No one likes to talk about taxes. Right?

Rev. Dr. Niveen Sarras

Rev. Dr. Niveen Sarras

No one likes to talk about taxes. Right? Jews in the First-century hated taxation. There were plenty of taxes in ancient Judea: religious and secular. Annual Temple: Males over the age of twenty were responsible for yearly paying a temple tax that supported the functioning of the Jewish temple. They had to pay two-drachma or half-shekel worth about two days' wages. “In addition to the temple tax, Jews were expected to tithe on all crops to support the priests.” A secular tax was imposed on the Jews by Rome. Taxation was a heavy burden on the Jews. They could not avoid it.

Taking this into account, the narratives of the poor widow's contribution and prediction of temple destruction are strongly related to unjust taxation. The traditional interpretation of the window’s story sees her as the antithesis of the scribes. She demonstrates true piety, unlike the scribes who show fake piety. Reading her story in its context, we come up with a different interpretation. Jesus condemns scribes before he notices the poor widow.

38 As he taught, he said, “Beware of the scribes, who like to walk around in long robes, and to be greeted with respect in the marketplaces, 39 and to have the best seats in the synagogues and places of honor at banquets! 40 They devour widows’ houses and for the sake of appearance say long prayers. They will receive the greater condemnation” (Mark 12:38-40).

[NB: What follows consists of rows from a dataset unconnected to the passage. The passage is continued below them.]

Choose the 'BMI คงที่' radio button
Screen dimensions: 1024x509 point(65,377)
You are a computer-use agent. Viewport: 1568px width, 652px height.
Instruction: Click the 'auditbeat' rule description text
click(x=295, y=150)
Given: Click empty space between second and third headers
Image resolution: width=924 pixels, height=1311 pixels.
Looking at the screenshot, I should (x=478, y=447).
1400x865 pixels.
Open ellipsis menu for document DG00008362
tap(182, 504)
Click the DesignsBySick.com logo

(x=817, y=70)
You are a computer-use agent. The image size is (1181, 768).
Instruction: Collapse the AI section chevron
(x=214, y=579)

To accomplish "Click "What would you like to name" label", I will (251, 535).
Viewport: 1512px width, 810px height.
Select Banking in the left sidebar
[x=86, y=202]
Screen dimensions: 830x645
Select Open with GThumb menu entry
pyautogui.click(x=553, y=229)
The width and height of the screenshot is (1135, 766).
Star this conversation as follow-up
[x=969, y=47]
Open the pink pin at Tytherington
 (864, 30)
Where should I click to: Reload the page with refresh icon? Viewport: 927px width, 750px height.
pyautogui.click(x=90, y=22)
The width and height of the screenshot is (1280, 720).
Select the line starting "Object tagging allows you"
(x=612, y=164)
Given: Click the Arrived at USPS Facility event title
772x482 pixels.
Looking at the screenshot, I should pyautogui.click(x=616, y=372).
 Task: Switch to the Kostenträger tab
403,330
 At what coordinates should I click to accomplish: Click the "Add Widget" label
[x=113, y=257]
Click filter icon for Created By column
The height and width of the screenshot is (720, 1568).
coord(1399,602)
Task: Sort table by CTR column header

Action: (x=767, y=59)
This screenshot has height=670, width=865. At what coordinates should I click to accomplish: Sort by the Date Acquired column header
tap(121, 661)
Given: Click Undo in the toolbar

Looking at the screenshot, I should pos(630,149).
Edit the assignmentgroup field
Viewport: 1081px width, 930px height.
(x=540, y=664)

Immediately Mark narrates the poor women’s story. Jesus criticizes the unjust priests and scribes who establish a temple system that routinely oppresses the poor and widows. The system manipulated the poor widow to give money to the temple. Priests and scribes do so along of the guise of piety. The widow put into the offering box two tiny coins, which are worth a penny. Jesus does not prise the poor woman for being generous, but he laments her. “The story is not so much appalled the window’s generosity as a corrupt religious system that asks of her all she has to live on.”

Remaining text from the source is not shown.